**Material provided**
■ ■ ■ ■

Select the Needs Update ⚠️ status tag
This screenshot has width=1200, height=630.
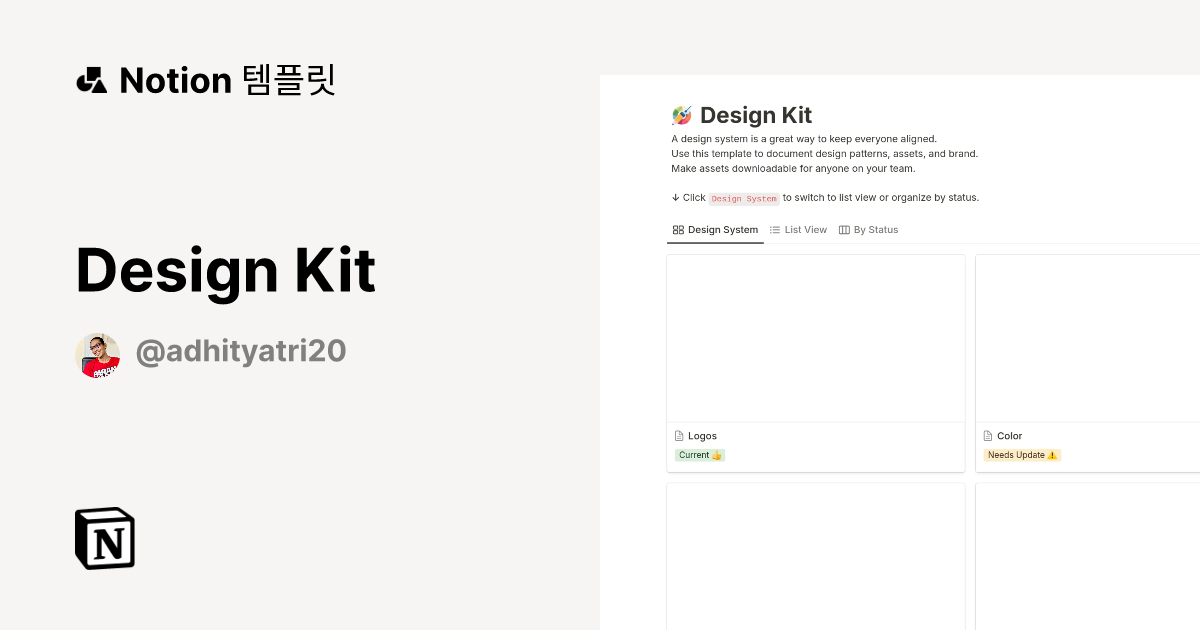click(1021, 454)
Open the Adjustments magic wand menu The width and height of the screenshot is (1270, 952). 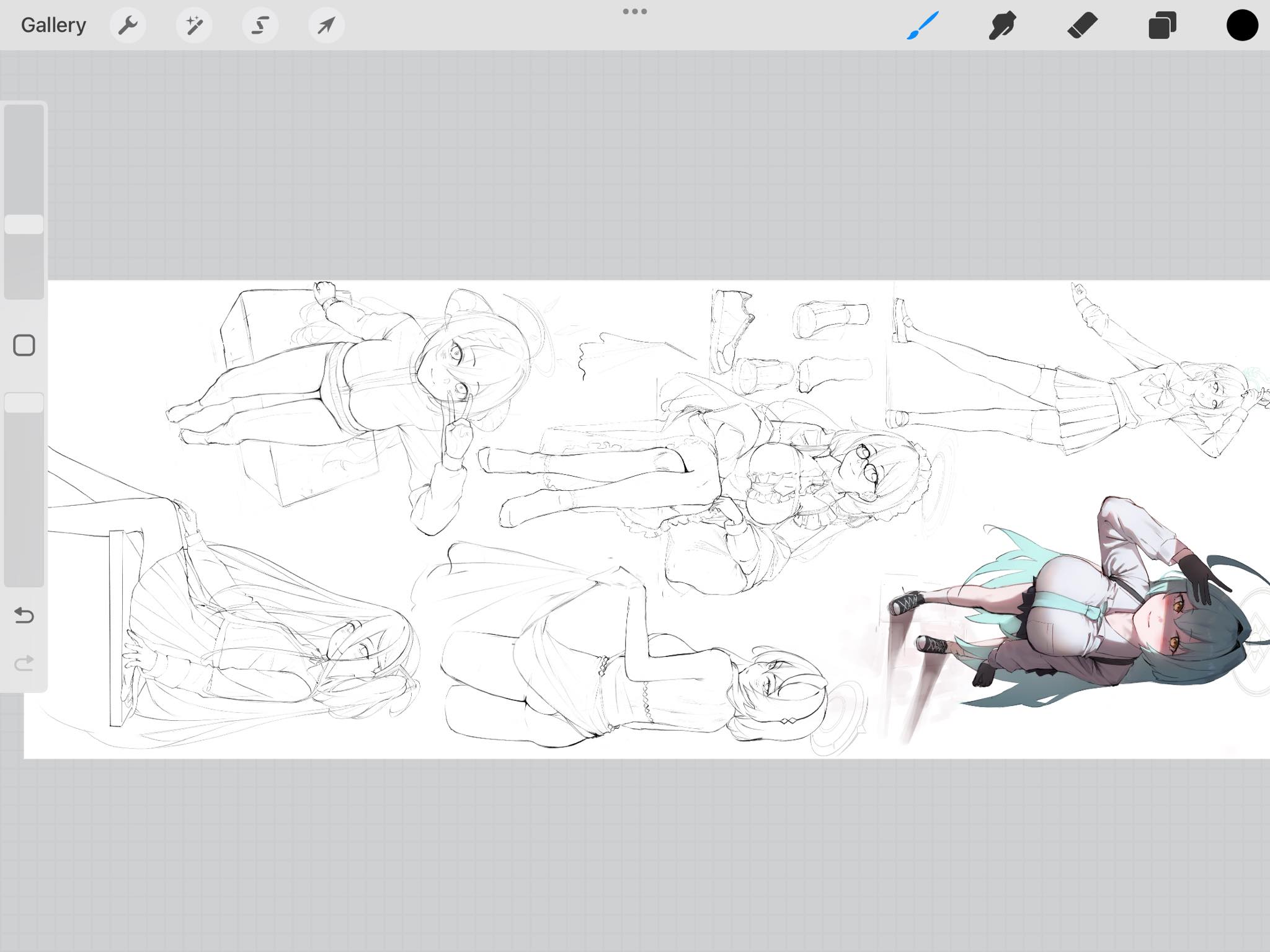click(194, 25)
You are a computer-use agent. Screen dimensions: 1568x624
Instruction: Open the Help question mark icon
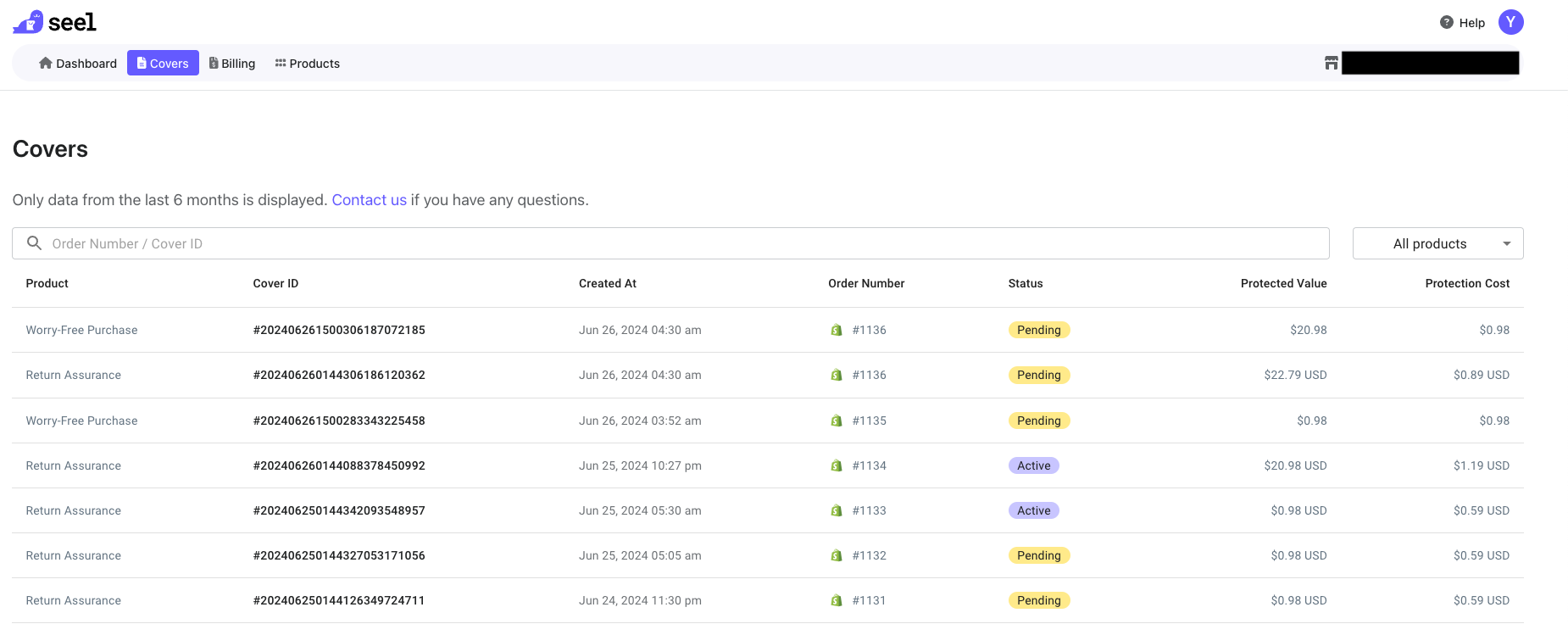point(1446,23)
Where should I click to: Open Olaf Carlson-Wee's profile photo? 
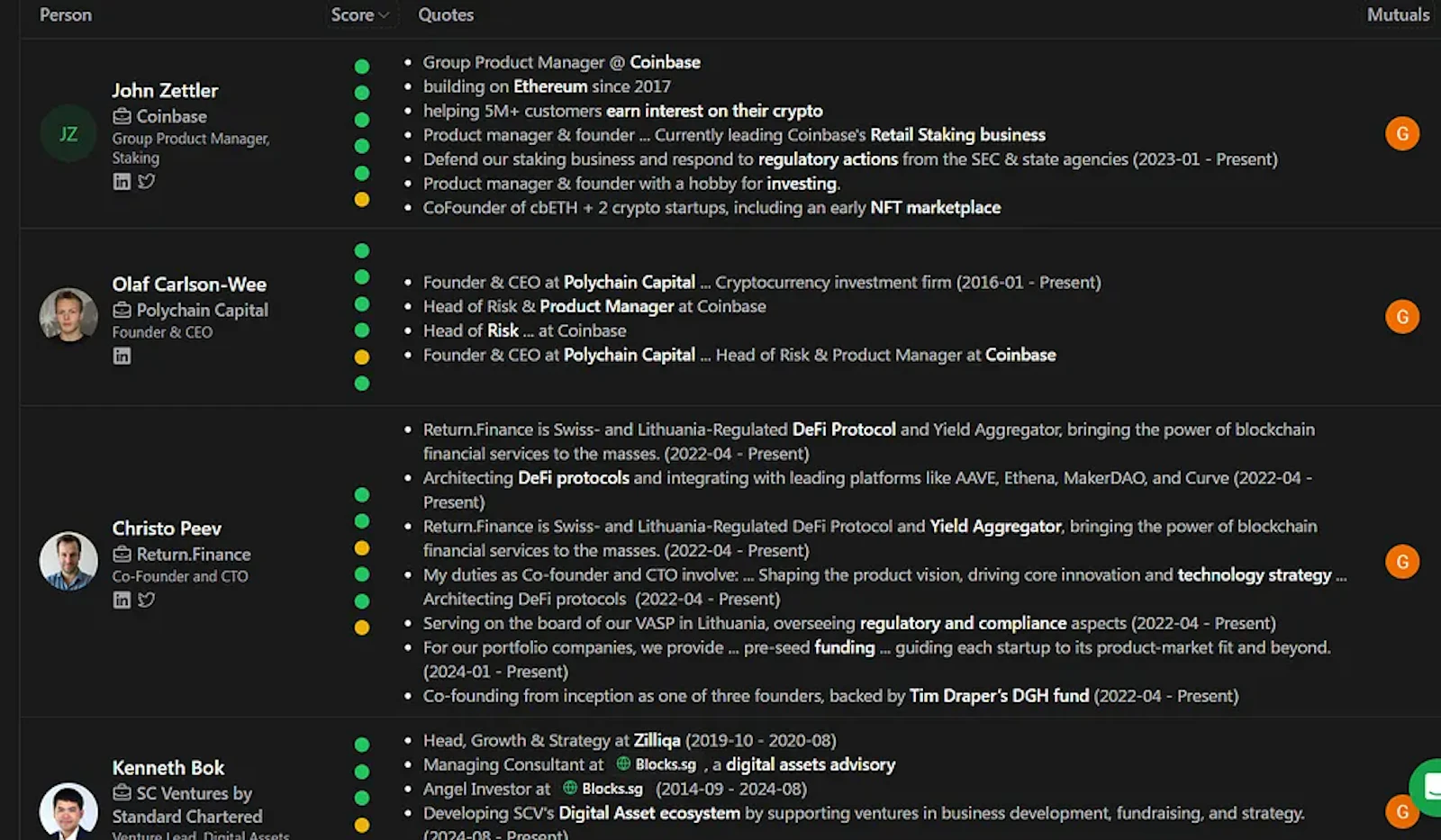[68, 316]
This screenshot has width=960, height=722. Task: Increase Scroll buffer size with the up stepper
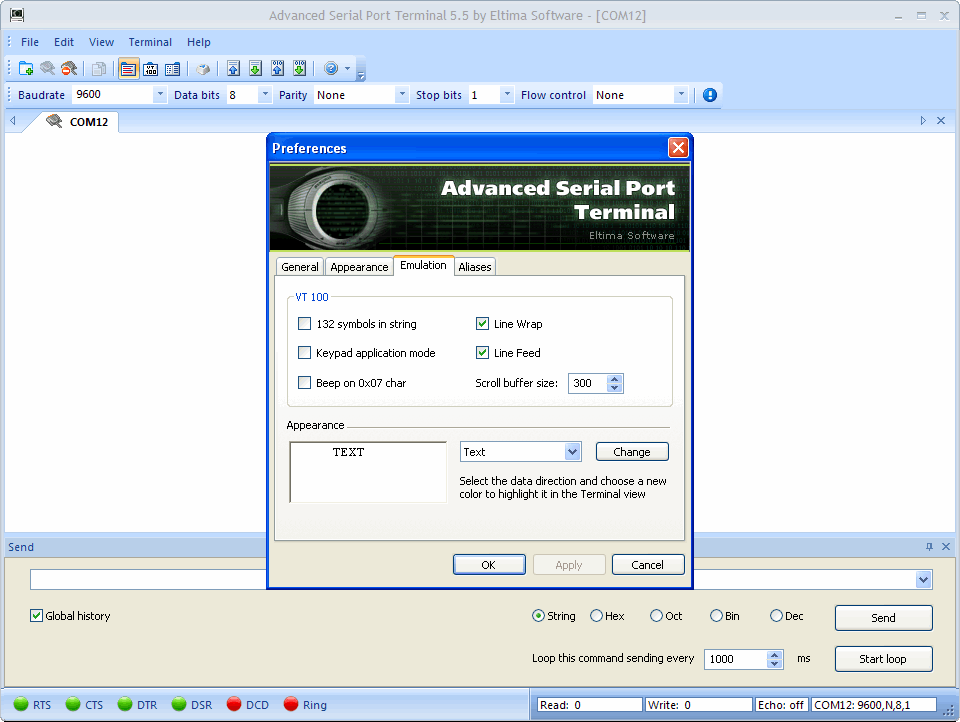click(616, 378)
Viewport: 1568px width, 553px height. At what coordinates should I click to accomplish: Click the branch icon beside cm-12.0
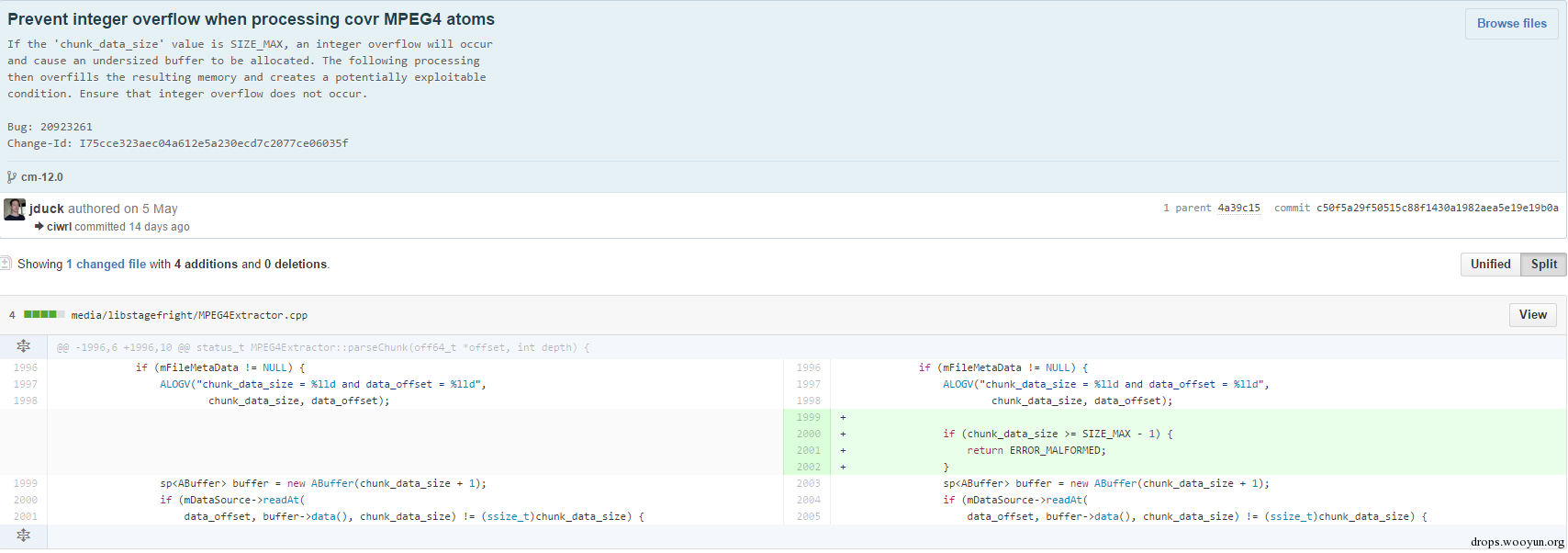tap(12, 177)
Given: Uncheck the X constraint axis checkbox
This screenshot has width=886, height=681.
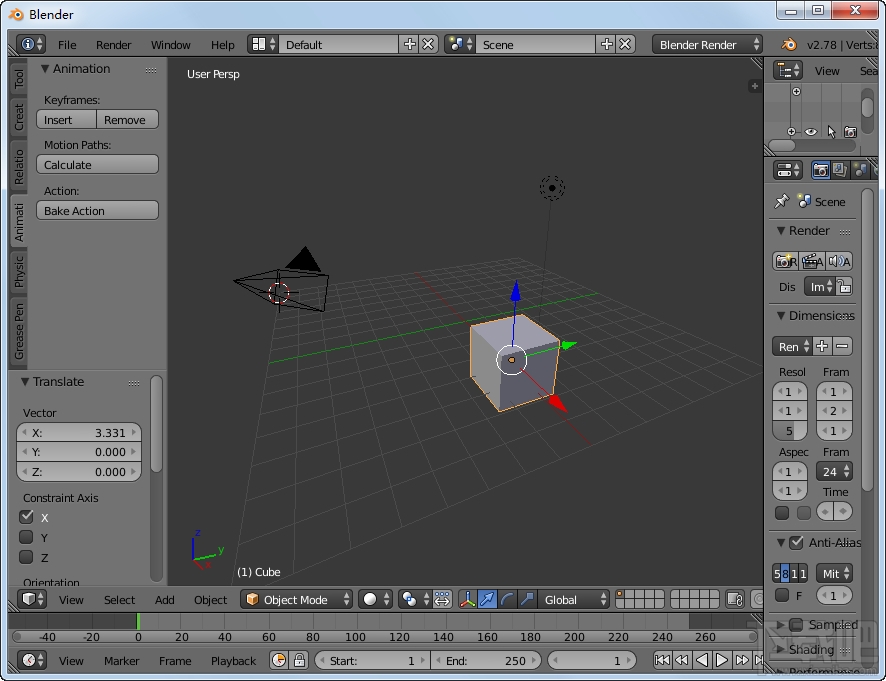Looking at the screenshot, I should [x=27, y=517].
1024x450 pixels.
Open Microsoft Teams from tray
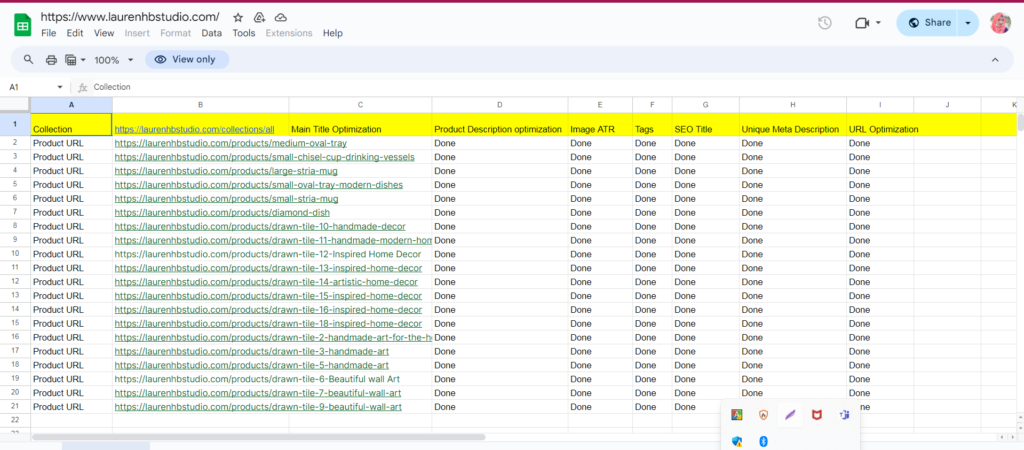[x=844, y=414]
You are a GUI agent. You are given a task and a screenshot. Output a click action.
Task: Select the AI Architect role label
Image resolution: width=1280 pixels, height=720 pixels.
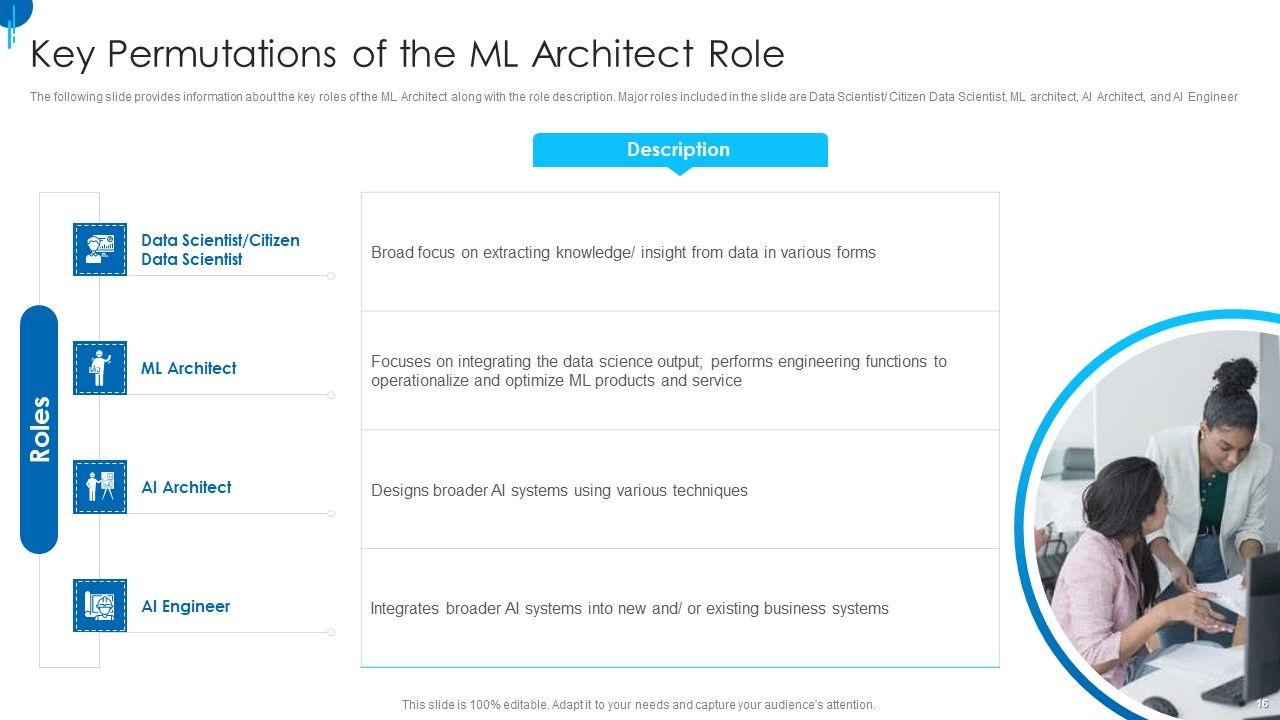186,487
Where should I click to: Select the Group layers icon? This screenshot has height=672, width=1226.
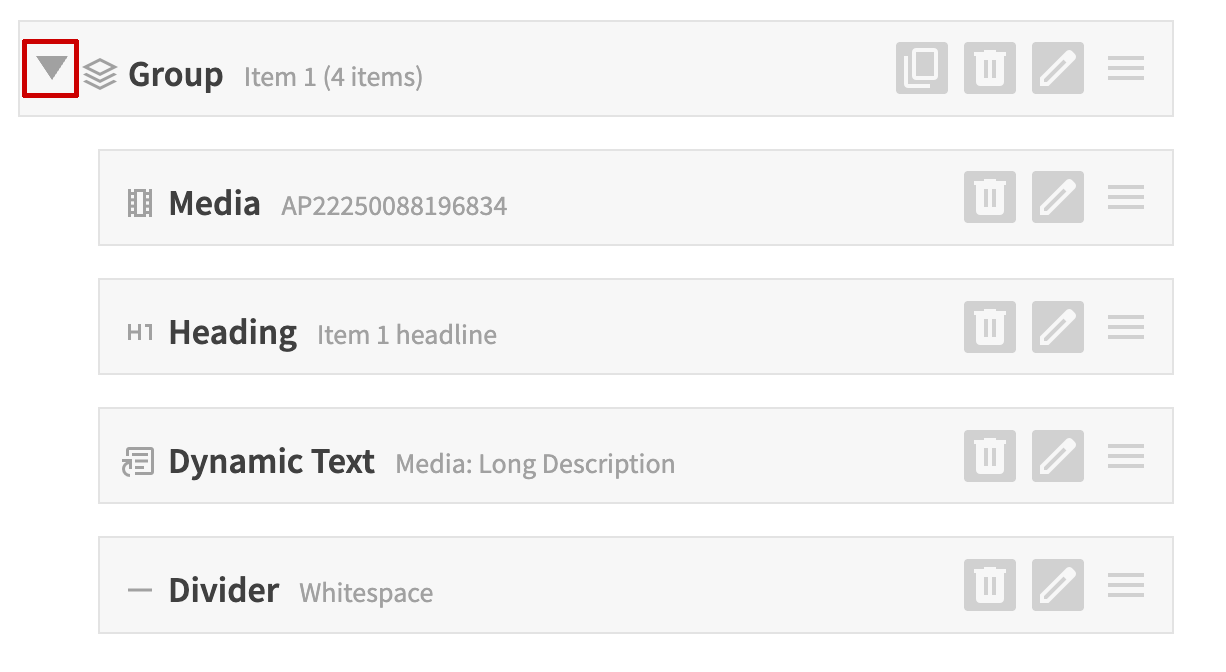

■ ■ ■ ■

**Requirements**
Rewrite the listing from the line with "You are a GUI" through its end, replacing "screenshot" with "image" and changing nothing else. Leave the pictures out.

**Expected answer**
You are a GUI agent. You are given a task and a image. Output a click action.
Task: Select the AI Architect role label
Image resolution: width=1280 pixels, height=720 pixels.
186,487
Where should I click to: Select the Group layers icon? This image has height=672, width=1226.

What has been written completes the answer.